__Try it__
Using the material below, copy every line where "agent" appears.
─── Records provided
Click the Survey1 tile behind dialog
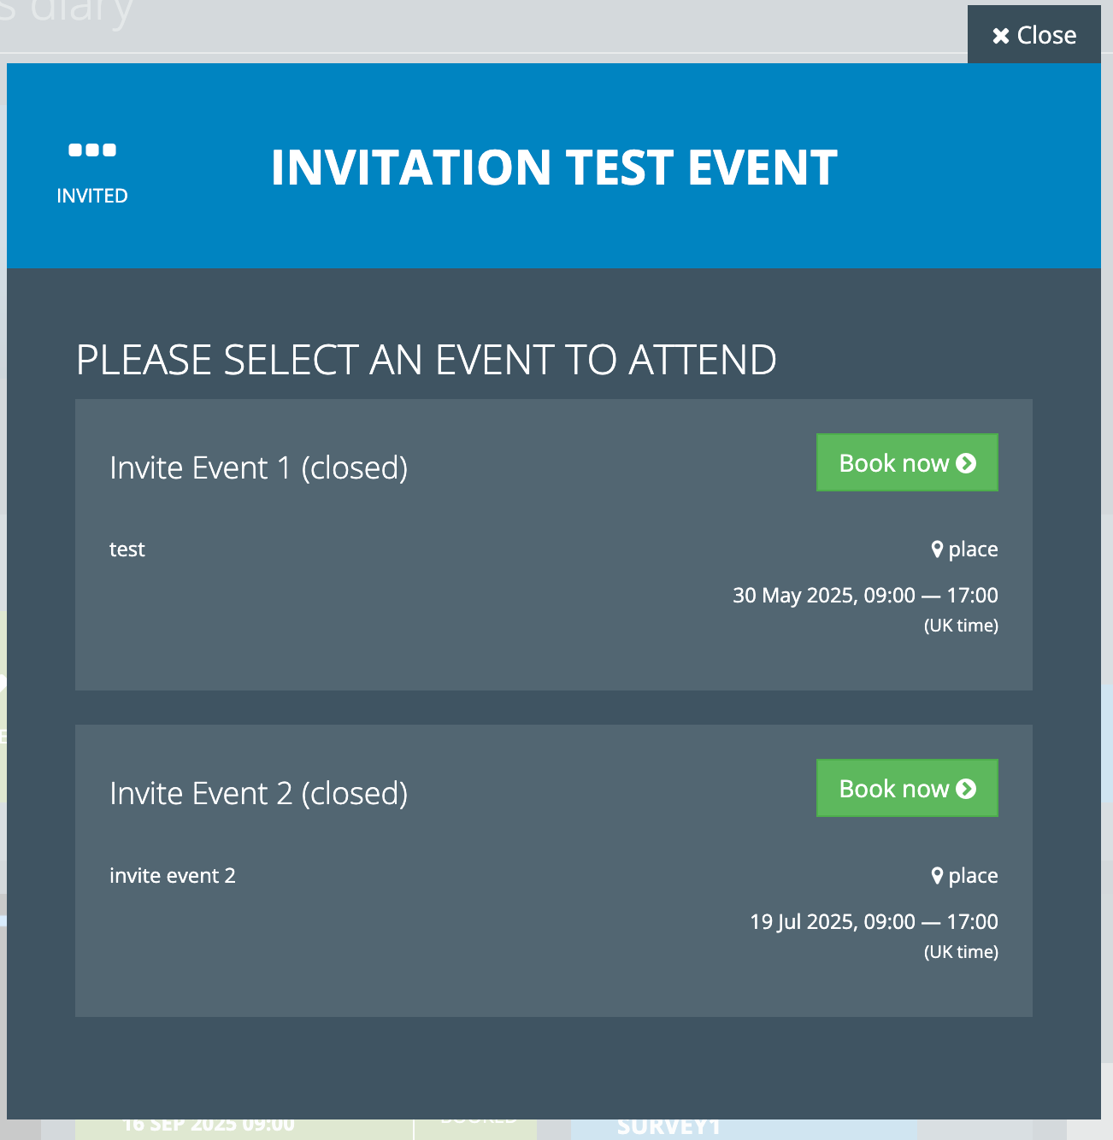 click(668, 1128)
──────
─── Records provided
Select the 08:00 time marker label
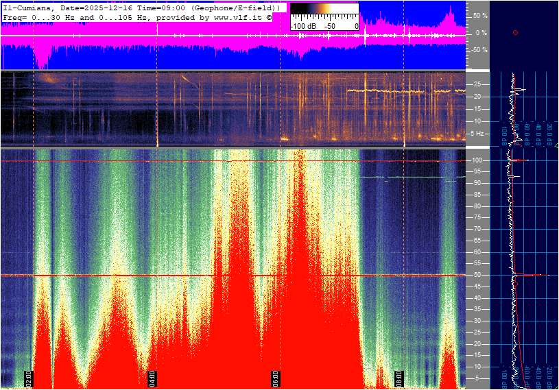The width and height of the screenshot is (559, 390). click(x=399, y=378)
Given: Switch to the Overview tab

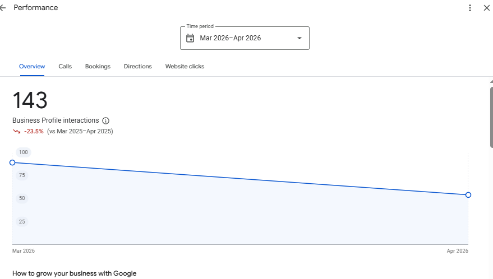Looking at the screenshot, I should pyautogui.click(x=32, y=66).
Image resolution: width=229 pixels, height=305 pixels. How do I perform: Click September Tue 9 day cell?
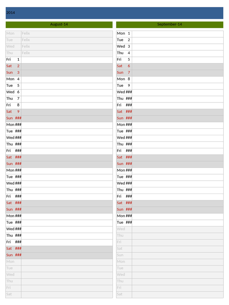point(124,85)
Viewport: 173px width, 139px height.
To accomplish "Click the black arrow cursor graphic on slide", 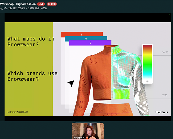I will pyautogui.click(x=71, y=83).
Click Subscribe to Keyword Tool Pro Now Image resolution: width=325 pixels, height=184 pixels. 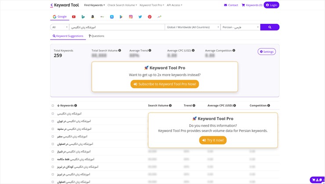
──────
─── Records provided
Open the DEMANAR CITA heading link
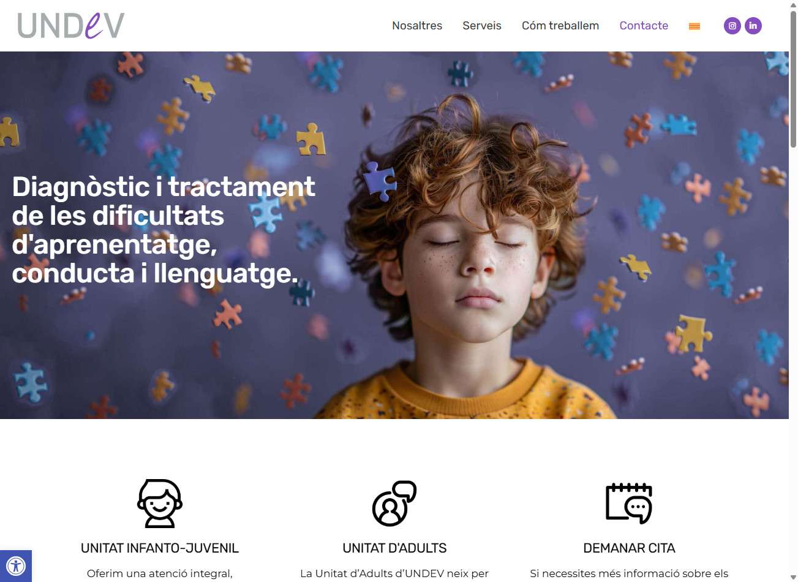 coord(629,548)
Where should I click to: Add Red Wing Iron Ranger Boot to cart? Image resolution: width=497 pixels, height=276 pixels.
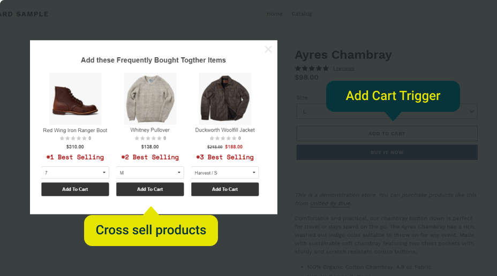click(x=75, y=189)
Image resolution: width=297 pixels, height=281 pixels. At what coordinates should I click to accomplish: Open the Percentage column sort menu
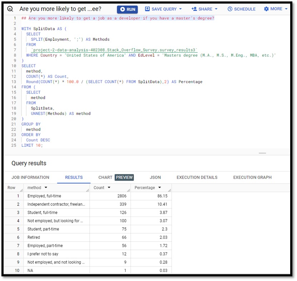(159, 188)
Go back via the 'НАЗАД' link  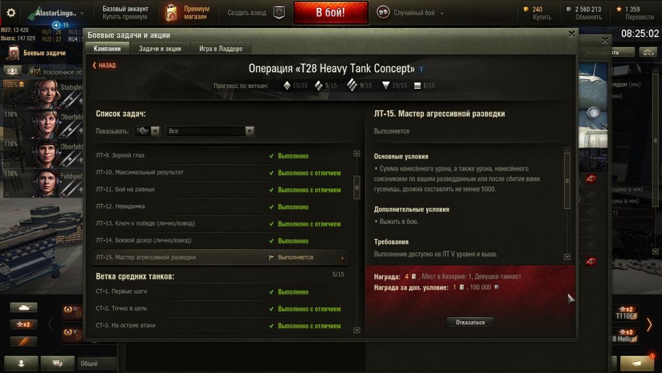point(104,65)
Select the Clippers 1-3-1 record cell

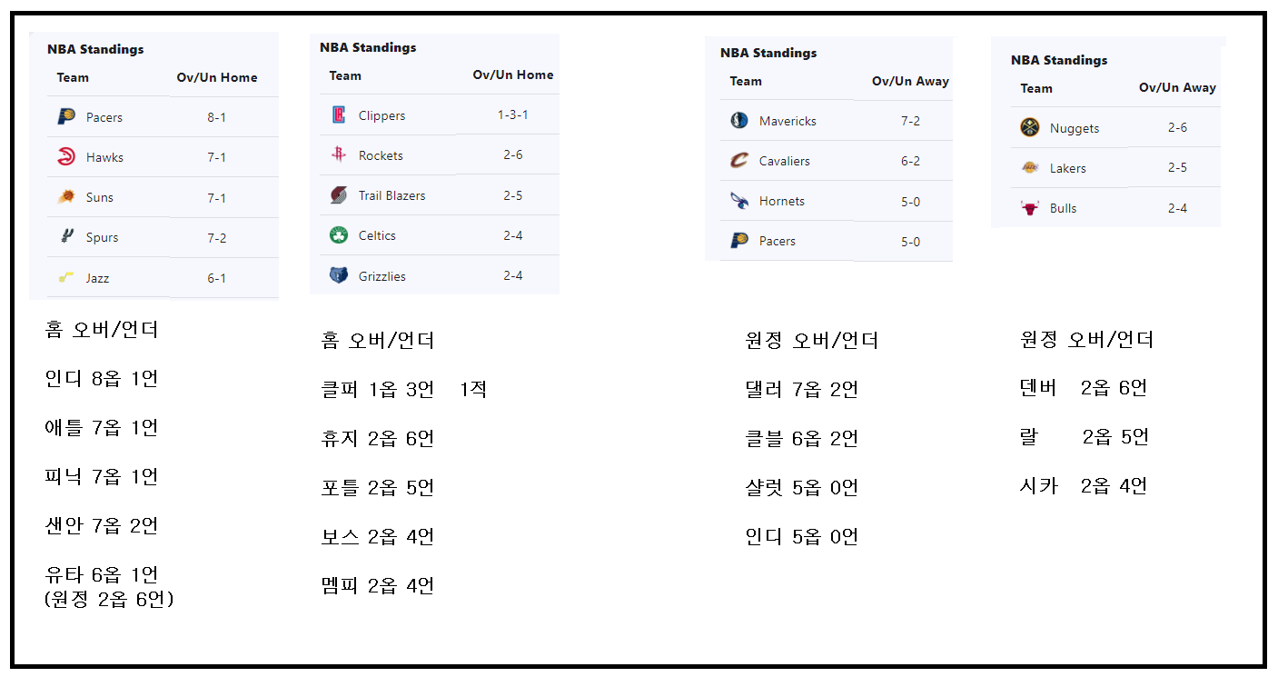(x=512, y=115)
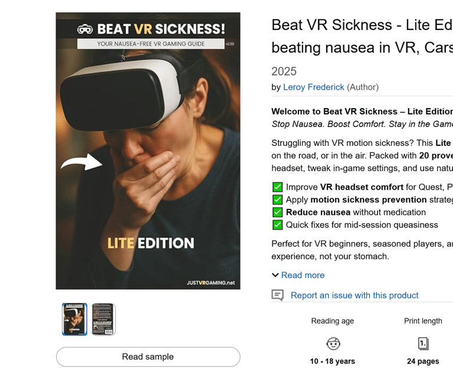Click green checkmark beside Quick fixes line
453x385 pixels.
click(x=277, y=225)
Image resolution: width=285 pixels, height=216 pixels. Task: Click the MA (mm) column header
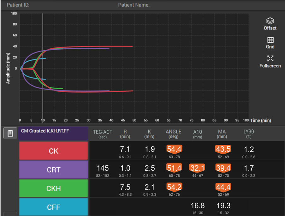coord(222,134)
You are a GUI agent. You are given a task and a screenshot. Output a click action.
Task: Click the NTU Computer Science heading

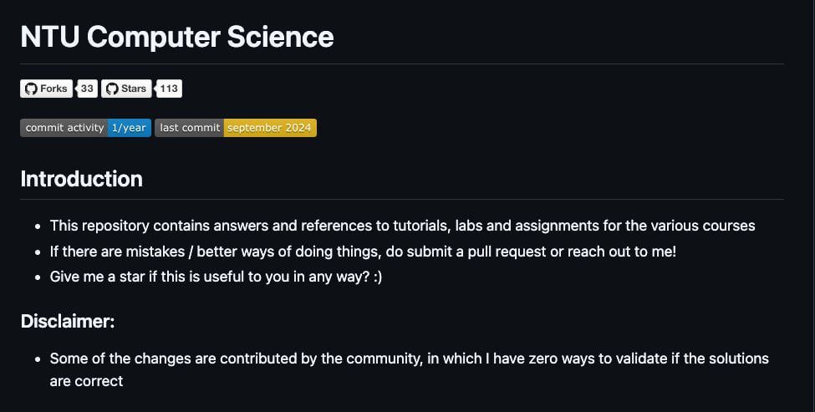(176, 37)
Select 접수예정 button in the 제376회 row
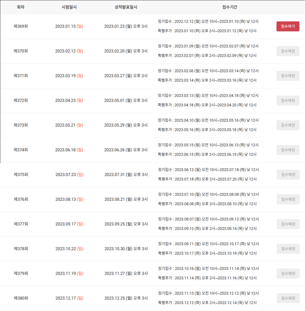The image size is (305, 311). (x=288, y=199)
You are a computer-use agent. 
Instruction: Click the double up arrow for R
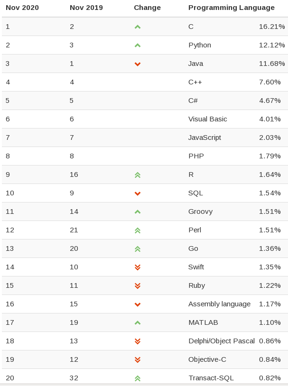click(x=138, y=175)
──────
__Task result__
You are a GUI agent. You are given a task and a screenshot. Output a click action.
You are a computer-use agent. 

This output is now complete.